_EXERCISE BRIEF_:
Print back every record below, exactly as it stands.

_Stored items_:
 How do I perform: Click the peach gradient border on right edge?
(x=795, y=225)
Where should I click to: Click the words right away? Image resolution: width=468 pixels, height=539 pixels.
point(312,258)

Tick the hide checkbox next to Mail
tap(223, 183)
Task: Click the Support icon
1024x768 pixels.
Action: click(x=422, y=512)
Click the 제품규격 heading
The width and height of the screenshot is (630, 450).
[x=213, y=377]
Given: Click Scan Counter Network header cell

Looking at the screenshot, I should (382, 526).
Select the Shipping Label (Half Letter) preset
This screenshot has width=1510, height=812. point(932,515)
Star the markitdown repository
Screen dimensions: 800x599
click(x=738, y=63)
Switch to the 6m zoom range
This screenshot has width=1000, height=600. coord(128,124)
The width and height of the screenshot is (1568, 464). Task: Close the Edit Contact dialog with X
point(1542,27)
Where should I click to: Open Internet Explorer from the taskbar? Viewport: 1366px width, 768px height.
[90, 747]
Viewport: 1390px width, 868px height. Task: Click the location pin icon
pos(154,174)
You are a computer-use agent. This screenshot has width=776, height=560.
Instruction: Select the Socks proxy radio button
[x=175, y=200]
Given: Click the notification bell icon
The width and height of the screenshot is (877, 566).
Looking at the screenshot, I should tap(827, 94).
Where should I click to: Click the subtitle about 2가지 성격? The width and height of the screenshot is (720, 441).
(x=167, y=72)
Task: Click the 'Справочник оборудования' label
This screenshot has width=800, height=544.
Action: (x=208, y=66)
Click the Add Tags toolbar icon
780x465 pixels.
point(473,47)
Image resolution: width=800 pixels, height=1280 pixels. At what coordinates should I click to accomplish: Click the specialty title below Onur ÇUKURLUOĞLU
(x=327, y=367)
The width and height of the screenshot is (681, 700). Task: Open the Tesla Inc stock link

_SOLUTION TO THIS TASK_:
 How do I perform: Click the peach gradient border on right edge?
(x=795, y=225)
Where should I click to: Click the words right away? Image resolution: width=468 pixels, height=539 pixels.
point(312,258)

Tick the hide checkbox next to Mail
tap(223, 183)
Task: Click the Support icon
1024x768 pixels.
Action: click(x=422, y=512)
Click the 제품규격 heading
The width and height of the screenshot is (630, 450).
[x=213, y=377]
Given: Click Scan Counter Network header cell

Looking at the screenshot, I should (382, 526).
Select the Shipping Label (Half Letter) preset
This screenshot has width=1510, height=812. point(932,515)
Star the markitdown repository
Screen dimensions: 800x599
click(x=738, y=63)
Switch to the 6m zoom range
This screenshot has width=1000, height=600. coord(128,124)
The width and height of the screenshot is (1568, 464). Task: Close the Edit Contact dialog with X
point(1542,27)
Where should I click to: Open Internet Explorer from the taskbar? Viewport: 1366px width, 768px height.
[90, 747]
Viewport: 1390px width, 868px height. Task: Click the location pin icon
pos(154,174)
You are a computer-use agent. This screenshot has width=776, height=560.
Instruction: Select the Socks proxy radio button
[x=175, y=200]
Given: Click the notification bell icon
The width and height of the screenshot is (877, 566).
Looking at the screenshot, I should tap(827, 94).
Where should I click to: Click the subtitle about 2가지 성격? The width and height of the screenshot is (720, 441).
(x=167, y=72)
Task: Click the 'Справочник оборудования' label
This screenshot has width=800, height=544.
Action: (x=208, y=66)
Click the Add Tags toolbar icon
780x465 pixels.
point(473,47)
Image resolution: width=800 pixels, height=1280 pixels. At what coordinates should I click to accomplish: Click the specialty title below Onur ÇUKURLUOĞLU
(x=327, y=367)
The width and height of the screenshot is (681, 700). Task: Open the Tesla Inc stock link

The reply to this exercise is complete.